Photo credit Terry Tan De Hao

What is the difference between a religious life and a spiritual one?

Religion brings us into community with a shared set of beliefs, symbols, and songs.  We can choose to be internally engaged or not.  The religion goes forward whether we are present or not.  The rules are written.  Those in authority tell us what to do.  It is, for the most part, comfortable and supportive.  We are known.  We belong to a congregation and we are taught to worship a creed “the result and fruit of many minds . . . . Purified from all the oddities, shortcomings, and flaws of individual experience.”  We learn compliance, cooperation, and sacrifice.  We can bask in the warmth of feeling part of an organism that knows its place in the world.

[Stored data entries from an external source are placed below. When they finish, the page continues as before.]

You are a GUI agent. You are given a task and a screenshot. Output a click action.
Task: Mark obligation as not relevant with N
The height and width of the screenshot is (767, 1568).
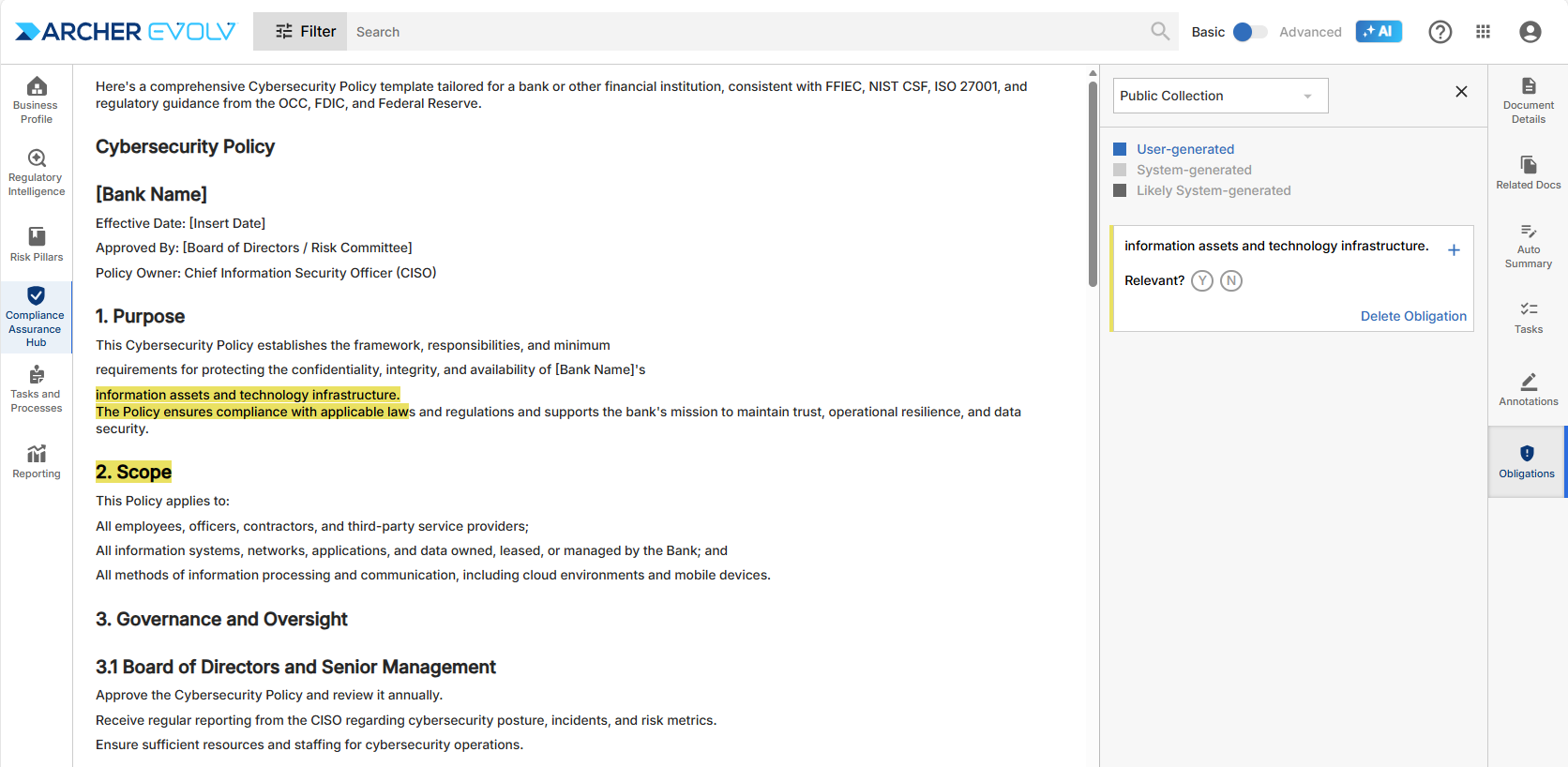[x=1230, y=281]
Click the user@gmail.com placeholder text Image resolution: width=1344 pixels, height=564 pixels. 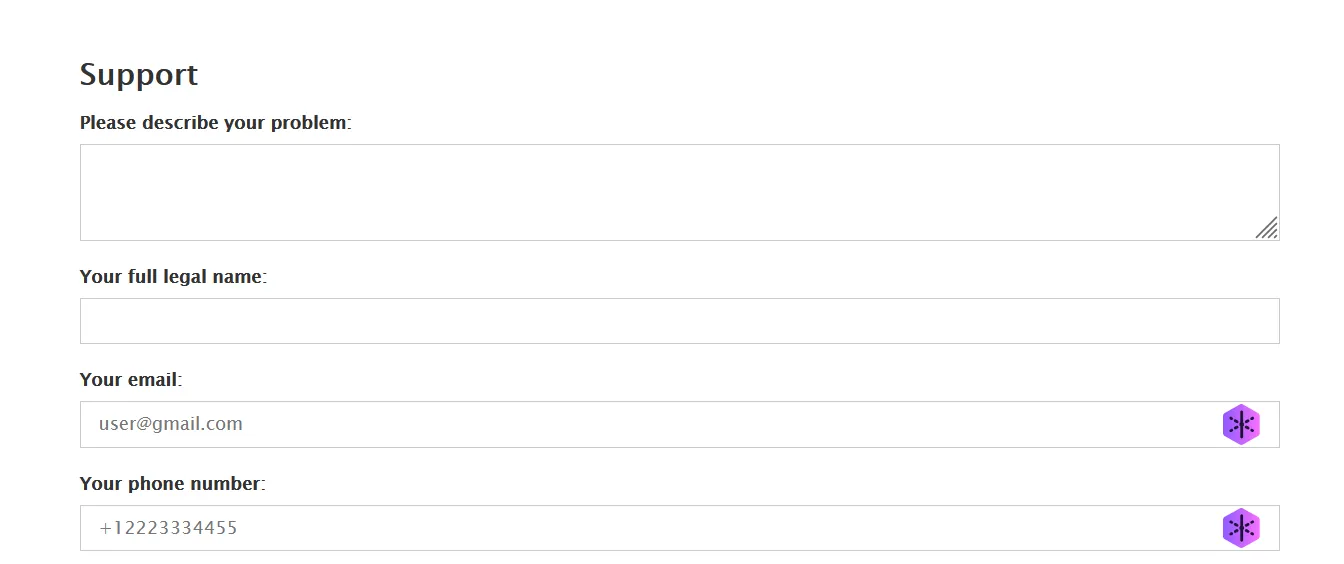click(170, 424)
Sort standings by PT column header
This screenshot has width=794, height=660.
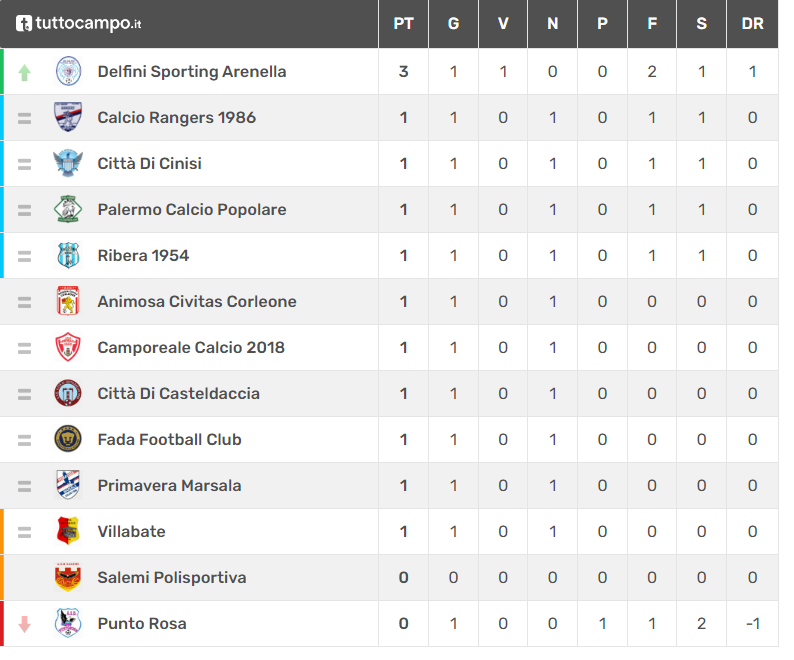coord(404,24)
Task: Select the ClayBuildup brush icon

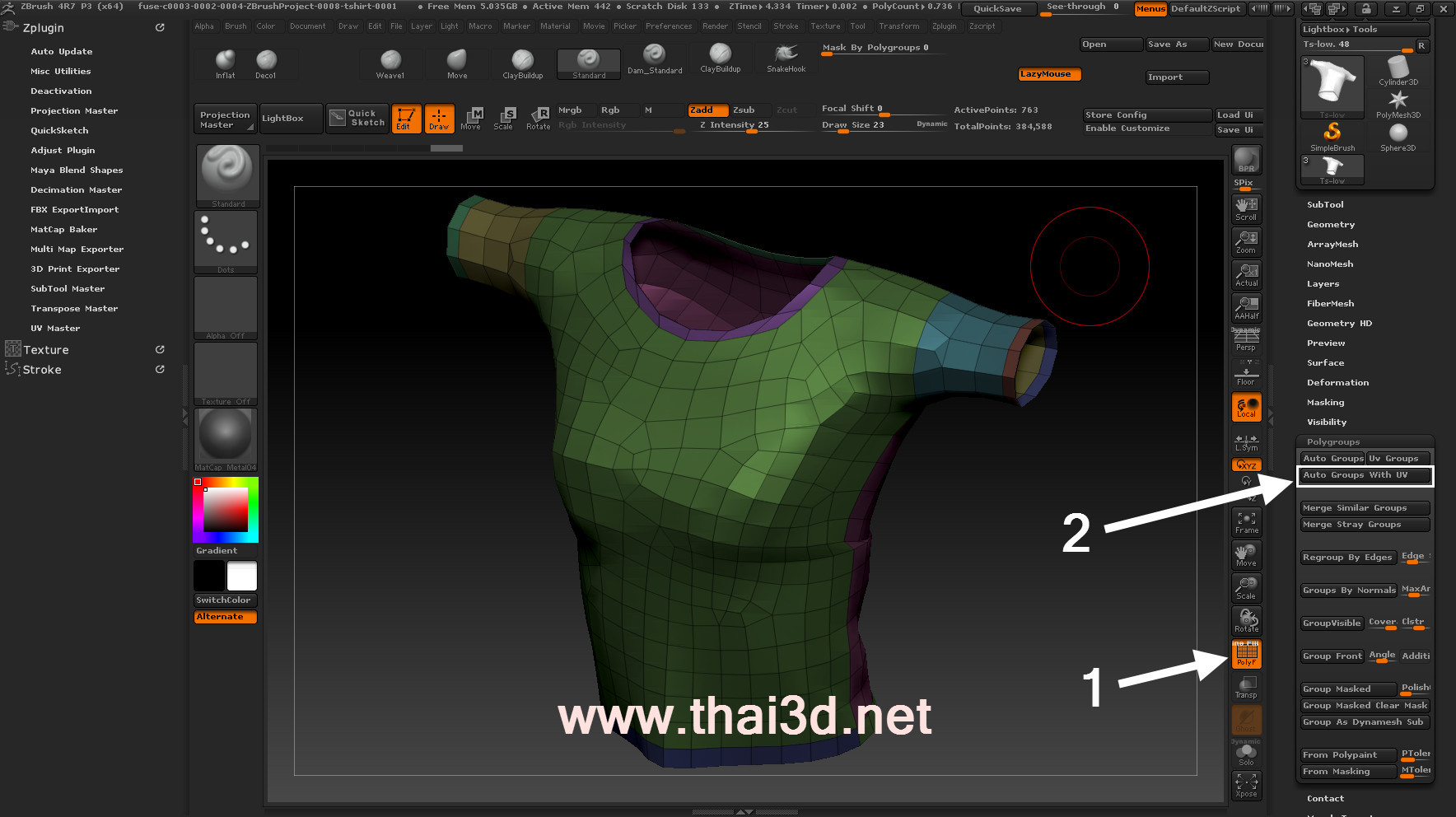Action: [522, 60]
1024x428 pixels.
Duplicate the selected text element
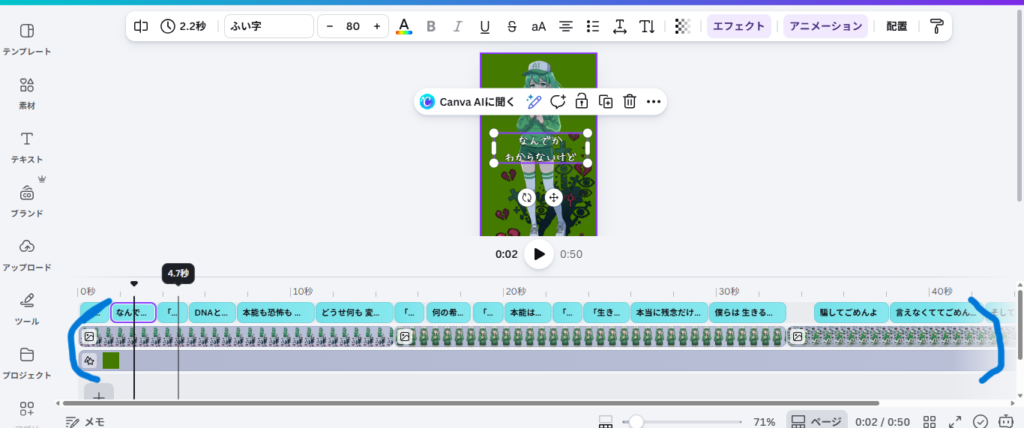(606, 101)
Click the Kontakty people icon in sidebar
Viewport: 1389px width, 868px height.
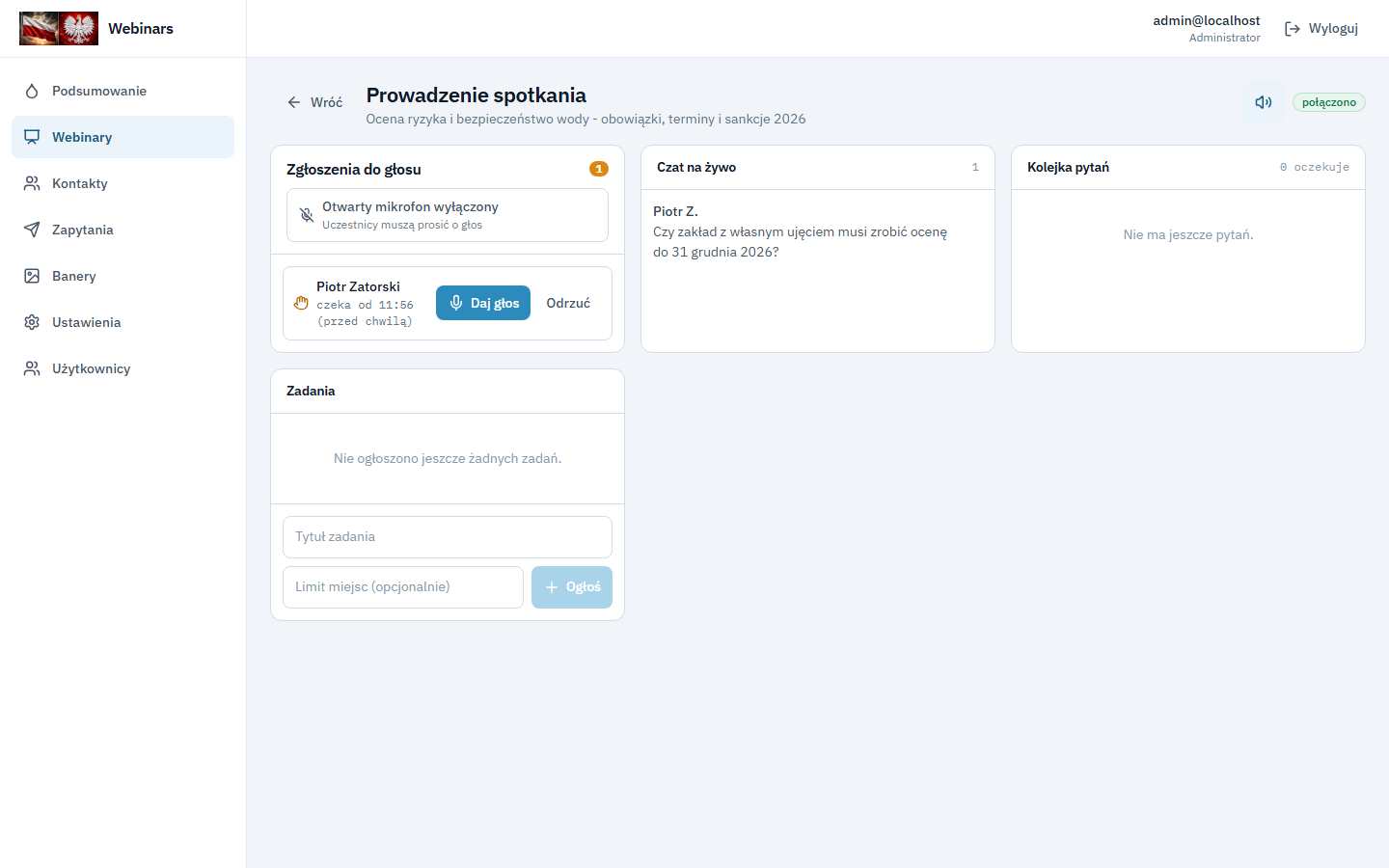pos(32,183)
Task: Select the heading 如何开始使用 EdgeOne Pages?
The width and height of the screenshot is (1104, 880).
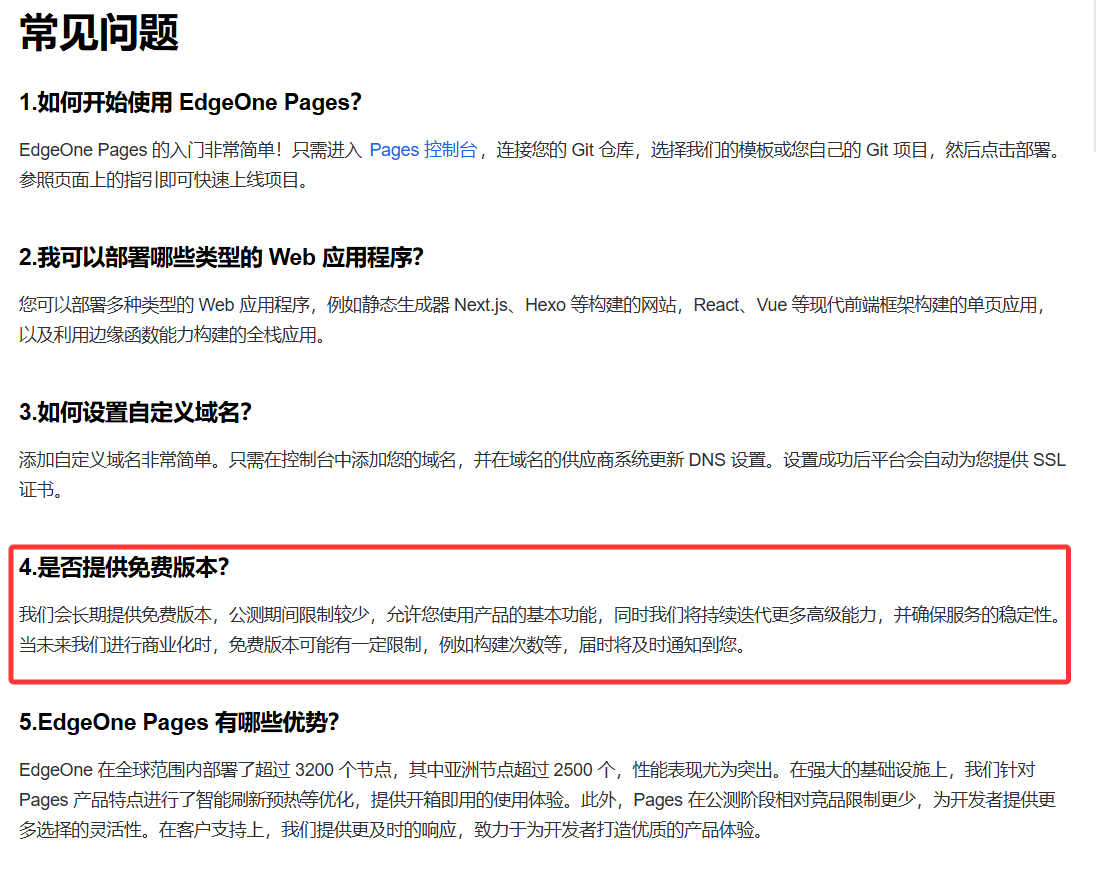Action: point(190,102)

Spirituality is solitary.  Its companion is conflict, a gnawing at the soul that cannot be ignored.  We are engaged.  There are no rules.  There are no maps.  We live with the discomfort and ambiguity of our own authority.  At times, it is lonely, often informed by pain.  On other occasions, it is the body submerged in a phosphorescent tide, every movement sparking a trail of illumination.  Afterwards, we sit on the shore in moonlight.  No candles are necessary.  Spirituality exists when we are present, buoyed up by the waters of attention.  We learn courage of faith.  It is a peace that is earned.  We can take solace in the heat of doubt knowing this is the pulse of poetry.

Excerpt from Leap by Terry Tempest Williams

TERRY TEMPEST WILLIAMS has been called “a citizen writer,” a writer who speaks and speaks out eloquently on behalf of an ethical stance toward life. A naturalist and fierce advocate for freedom of speech, she has consistently shown us how environmental issues are social issues that ultimately become matters of justice. 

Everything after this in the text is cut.